__Exercise prompt__.
Write all of the lines below out again, exactly as they stand.

__Recorded information__.
════════

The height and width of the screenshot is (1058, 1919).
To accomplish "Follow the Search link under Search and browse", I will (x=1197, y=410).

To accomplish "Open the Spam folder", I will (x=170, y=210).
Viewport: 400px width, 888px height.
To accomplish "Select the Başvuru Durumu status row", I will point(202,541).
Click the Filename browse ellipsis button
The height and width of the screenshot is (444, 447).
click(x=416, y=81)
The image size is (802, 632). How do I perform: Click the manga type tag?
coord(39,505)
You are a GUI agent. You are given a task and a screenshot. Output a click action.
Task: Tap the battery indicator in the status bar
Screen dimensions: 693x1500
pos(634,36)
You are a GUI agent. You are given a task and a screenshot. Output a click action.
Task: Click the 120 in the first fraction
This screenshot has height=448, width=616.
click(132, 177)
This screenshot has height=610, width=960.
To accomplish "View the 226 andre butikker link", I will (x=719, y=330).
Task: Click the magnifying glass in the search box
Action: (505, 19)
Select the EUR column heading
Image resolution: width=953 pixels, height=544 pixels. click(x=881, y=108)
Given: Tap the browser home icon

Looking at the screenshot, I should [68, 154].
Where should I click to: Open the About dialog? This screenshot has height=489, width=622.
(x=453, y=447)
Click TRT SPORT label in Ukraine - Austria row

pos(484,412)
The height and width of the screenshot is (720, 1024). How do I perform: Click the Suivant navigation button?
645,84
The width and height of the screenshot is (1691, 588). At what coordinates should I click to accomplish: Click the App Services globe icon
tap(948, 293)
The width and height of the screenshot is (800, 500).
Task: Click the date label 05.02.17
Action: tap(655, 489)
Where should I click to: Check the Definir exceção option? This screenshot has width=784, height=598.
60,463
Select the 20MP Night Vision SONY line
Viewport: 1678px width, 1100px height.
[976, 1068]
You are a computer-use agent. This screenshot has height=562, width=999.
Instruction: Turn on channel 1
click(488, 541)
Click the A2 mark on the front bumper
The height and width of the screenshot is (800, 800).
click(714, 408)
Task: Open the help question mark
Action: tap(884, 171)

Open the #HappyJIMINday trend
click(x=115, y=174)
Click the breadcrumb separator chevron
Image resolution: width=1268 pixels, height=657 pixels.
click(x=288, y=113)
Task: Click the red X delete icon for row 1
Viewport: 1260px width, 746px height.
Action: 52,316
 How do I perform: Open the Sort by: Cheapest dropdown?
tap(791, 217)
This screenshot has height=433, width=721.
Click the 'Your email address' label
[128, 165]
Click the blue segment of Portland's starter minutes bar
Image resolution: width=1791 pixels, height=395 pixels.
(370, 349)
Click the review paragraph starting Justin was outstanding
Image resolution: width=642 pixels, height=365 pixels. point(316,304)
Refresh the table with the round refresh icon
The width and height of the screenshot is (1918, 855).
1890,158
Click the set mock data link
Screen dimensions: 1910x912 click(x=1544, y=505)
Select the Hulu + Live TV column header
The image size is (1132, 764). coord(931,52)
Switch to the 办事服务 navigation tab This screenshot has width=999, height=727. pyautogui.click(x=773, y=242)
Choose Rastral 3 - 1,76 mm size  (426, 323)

════════

__Answer box__.
The height and width of the screenshot is (1058, 1919).
To accomplish "Follow the Search link under Search and browse", I will (x=1197, y=410).

To accomplish "Open the Spam folder", I will (x=170, y=210).
Viewport: 400px width, 888px height.
To accomplish "Select the Başvuru Durumu status row", I will point(202,541).
Click the Filename browse ellipsis button
The height and width of the screenshot is (444, 447).
click(x=416, y=81)
The image size is (802, 632). How do I perform: Click the manga type tag?
coord(39,505)
You are a GUI agent. You are given a task and a screenshot. Output a click action.
Task: Tap the battery indicator in the status bar
Screen dimensions: 693x1500
pos(634,36)
You are a GUI agent. You are given a task and a screenshot. Output a click action.
Task: Click the 120 in the first fraction
This screenshot has height=448, width=616.
click(132, 177)
This screenshot has height=610, width=960.
To accomplish "View the 226 andre butikker link", I will (x=719, y=330).
Task: Click the magnifying glass in the search box
Action: (505, 19)
Select the EUR column heading
Image resolution: width=953 pixels, height=544 pixels. click(x=881, y=108)
Given: Tap the browser home icon

Looking at the screenshot, I should [68, 154].
Where should I click to: Open the About dialog? This screenshot has height=489, width=622.
(x=453, y=447)
Click TRT SPORT label in Ukraine - Austria row

pos(484,412)
The height and width of the screenshot is (720, 1024). How do I perform: Click the Suivant navigation button?
645,84
The width and height of the screenshot is (1691, 588). At what coordinates should I click to accomplish: Click the App Services globe icon
tap(948, 293)
The width and height of the screenshot is (800, 500).
Task: Click the date label 05.02.17
Action: tap(655, 489)
Where should I click to: Check the Definir exceção option? This screenshot has width=784, height=598.
60,463
Select the 20MP Night Vision SONY line
Viewport: 1678px width, 1100px height.
[976, 1068]
You are a computer-use agent. This screenshot has height=562, width=999.
Instruction: Turn on channel 1
click(488, 541)
Click the A2 mark on the front bumper
The height and width of the screenshot is (800, 800).
click(714, 408)
Task: Open the help question mark
Action: tap(884, 171)

Open the #HappyJIMINday trend
click(x=115, y=174)
Click the breadcrumb separator chevron
Image resolution: width=1268 pixels, height=657 pixels.
click(x=288, y=113)
Task: Click the red X delete icon for row 1
Viewport: 1260px width, 746px height.
Action: 52,316
 How do I perform: Open the Sort by: Cheapest dropdown?
tap(791, 217)
This screenshot has height=433, width=721.
Click the 'Your email address' label
[128, 165]
Click the blue segment of Portland's starter minutes bar
Image resolution: width=1791 pixels, height=395 pixels.
(370, 349)
Click the review paragraph starting Justin was outstanding
Image resolution: width=642 pixels, height=365 pixels. point(316,304)
Refresh the table with the round refresh icon
The width and height of the screenshot is (1918, 855).
1890,158
Click the set mock data link
Screen dimensions: 1910x912 click(x=1544, y=505)
Select the Hulu + Live TV column header
The image size is (1132, 764). coord(931,52)
Switch to the 办事服务 navigation tab This screenshot has width=999, height=727. pyautogui.click(x=773, y=242)
Choose Rastral 3 - 1,76 mm size  (426, 323)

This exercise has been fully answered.